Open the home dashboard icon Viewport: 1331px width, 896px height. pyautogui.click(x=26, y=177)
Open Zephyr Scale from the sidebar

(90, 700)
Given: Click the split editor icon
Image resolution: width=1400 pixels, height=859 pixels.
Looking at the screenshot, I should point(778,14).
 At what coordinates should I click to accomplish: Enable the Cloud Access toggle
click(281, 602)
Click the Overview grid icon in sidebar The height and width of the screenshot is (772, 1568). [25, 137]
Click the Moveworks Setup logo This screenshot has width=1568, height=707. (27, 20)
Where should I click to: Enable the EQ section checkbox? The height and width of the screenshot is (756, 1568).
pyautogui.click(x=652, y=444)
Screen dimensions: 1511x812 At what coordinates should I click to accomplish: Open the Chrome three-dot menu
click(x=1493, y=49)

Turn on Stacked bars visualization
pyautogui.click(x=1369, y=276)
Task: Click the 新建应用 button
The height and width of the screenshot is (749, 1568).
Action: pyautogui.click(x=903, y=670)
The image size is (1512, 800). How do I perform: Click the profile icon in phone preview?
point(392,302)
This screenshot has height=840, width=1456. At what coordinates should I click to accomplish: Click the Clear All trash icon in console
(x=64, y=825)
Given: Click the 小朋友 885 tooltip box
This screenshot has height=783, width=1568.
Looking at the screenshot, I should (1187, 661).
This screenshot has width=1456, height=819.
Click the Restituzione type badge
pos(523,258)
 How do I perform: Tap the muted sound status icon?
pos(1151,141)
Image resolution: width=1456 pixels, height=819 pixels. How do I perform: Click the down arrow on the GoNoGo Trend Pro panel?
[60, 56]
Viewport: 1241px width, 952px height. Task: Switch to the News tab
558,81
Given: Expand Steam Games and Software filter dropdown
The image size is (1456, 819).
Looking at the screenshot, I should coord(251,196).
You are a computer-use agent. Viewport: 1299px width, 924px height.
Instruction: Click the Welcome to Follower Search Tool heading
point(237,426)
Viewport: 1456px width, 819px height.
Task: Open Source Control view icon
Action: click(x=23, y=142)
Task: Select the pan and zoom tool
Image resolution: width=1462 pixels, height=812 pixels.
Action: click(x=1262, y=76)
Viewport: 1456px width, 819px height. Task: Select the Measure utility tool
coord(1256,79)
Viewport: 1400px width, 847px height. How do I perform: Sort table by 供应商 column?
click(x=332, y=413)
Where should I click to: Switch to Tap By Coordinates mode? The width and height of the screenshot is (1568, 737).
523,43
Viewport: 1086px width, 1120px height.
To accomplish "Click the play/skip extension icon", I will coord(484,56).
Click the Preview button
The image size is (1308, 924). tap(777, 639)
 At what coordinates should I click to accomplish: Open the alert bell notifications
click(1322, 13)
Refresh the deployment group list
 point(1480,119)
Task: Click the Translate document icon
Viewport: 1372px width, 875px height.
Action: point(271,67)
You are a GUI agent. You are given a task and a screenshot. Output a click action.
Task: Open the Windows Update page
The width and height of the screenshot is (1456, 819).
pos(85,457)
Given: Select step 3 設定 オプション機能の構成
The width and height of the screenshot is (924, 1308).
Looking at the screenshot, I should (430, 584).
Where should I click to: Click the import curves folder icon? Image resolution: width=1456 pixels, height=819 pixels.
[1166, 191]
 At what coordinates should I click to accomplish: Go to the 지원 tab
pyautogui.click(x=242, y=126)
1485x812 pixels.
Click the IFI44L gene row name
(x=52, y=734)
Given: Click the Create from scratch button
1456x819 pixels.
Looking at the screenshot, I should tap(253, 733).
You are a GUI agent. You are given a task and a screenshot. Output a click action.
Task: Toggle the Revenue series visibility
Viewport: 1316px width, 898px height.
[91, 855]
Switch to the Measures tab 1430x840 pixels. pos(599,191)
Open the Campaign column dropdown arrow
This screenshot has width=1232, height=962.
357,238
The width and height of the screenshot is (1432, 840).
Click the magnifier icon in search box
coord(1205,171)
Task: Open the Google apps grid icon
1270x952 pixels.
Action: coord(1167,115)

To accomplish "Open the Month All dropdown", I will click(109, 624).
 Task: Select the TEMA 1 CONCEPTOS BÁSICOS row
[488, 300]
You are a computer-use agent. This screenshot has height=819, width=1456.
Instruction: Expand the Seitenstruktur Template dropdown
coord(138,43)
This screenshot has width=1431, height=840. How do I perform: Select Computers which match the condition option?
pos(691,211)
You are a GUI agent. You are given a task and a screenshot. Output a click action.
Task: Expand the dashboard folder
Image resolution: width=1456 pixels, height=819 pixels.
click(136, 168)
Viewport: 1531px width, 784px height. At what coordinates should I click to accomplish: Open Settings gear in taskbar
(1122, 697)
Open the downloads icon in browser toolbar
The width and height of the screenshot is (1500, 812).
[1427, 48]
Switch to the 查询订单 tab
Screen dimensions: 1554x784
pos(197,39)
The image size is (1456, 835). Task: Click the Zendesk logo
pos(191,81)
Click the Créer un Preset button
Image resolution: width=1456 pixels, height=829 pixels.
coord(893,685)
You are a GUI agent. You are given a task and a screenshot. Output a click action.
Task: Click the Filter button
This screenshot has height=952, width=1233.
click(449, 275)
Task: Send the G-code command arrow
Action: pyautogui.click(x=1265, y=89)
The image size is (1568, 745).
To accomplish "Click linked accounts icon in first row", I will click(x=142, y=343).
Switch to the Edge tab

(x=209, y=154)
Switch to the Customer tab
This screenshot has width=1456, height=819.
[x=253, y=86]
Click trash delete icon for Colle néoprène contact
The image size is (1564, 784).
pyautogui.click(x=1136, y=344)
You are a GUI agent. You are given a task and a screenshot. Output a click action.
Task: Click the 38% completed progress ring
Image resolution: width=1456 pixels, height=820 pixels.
::::::::::
**Exercise:** Pick out every line of the listing containing the word "grid", and show those lines.

**Finished task:**
Click the Overview grid icon in sidebar The height and width of the screenshot is (772, 1568). [25, 137]
Task: Open the Google apps grid icon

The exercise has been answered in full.